Tsunamis in the Pacific... global climate change... devastating earthquakes... the year 2012 looming on the horizon... it's no wonder that the apocalypse has been on a lot of minds lately. But if you’re one of the (un)lucky ones to survive the actual big event, then what should you do? As usual, we turn to books for the answer. I selected the following (flashlight worthy) novels for their focus on what comes after the end, rather than the end itself. They attempt to answer the all-important question: Now what?

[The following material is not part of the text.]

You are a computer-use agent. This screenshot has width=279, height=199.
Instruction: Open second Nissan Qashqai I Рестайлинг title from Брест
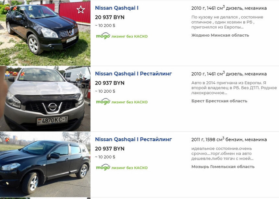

(Note that books that depict unlikely events following the apocalypse — say, showdowns with the Devil... or attacks by roving zombie hordes — have been omitted. C'mon, we're interested in practical survival guides.)

 

Wastelands: Stories of the Apocalypse

edited by John Joseph Adams

This collection of short stories is a retrospective of possible post-apocalyptic scenarios, ranging from the immediate aftermath to far, far in the future. While a few horror and dark fantasy stories have been thrown in the mix, most of these excellent selections are straightforward science fiction depicting various ways of coping with the end of everything.

 

The Road

by Cormac McCarthy

In what is probably the bleakest of titles here, a man and his son wander through a desolated landscape of ashes, eking out their survival from the little that’s left remaining, while trying to get — for lack of a better destination — "South".

 

Parable of the Sower

by Octavia E. Butler

Society has completely collapsed, and a young woman is driven from her home after her neighborhood is burned and her family murdered. Despite the violence and hopelessness that surrounds her, she is determined to spread her spiritual message.

 

Lucifer's Hammer

by Jerry Pournelle, Larry Niven

A comet has slammed into the Earth, destroying all governing structures, and within weeks all of the survivors have reverted to feudalism, cannibalism and worse. Fun times. (Editor's Note: Any serious reader has a few books they return to on a regular basis. Some of these books are classics and some of them are... books on surviving a comet strike. Yep, Lucifer's Hammer is one of those books I've read... oh, I don't know. 5 times?)

 

Alas, Babylon

by Pat Frank

The residents of a small Florida town, having been alerted just prior to an all-out nuclear war, must struggle with the vagaries of small-town politics after the apocalypse.

 

The Postman

by Antonio Skármeta, translated by Katherine Silver

When the end of America comes, what is the one thing that can bring us back from the brink of complete anarchy? That’s right: the U.S. Postal Service.

 

A Gift Upon the Shore

by M. K. Wren

Once the apocalypse is over with, two women survive on a farm on the Oregon coast while trying to preserve the remainder of mankind’s knowledge and sparring with the ultra-Christian religious cult down the beach.

 

The Folk of the Fringe

by Orson Scott Card

Following World War III, a community of Mormons is one of the few pockets of order remaining in the U.S., trying to rebuild society on the shores of a flooded Salt Lake City.

 

A Canticle for Leibowitz

by Walter M. Miller Jr.

Six hundred years after the Simplification — total nuclear annihilation — a cloister of monks in Utah preserve the little that remains of the world’s knowledge, and wonder whether mankind is perpetually doomed to destroy itself.

 

Earth Abides

by George R. Stewart

One of the few survivors of a plague attempts to rebuild society but instead must watch it erode to a primitive state.

 

Always Coming Home

by Ursula K. Le Guin

It's the far, far future, and the only remnants of the past are a network of computers. This book collects the stories, poetry and rituals of the Kesh, who have built a primitive utopia on the ashes of civilization.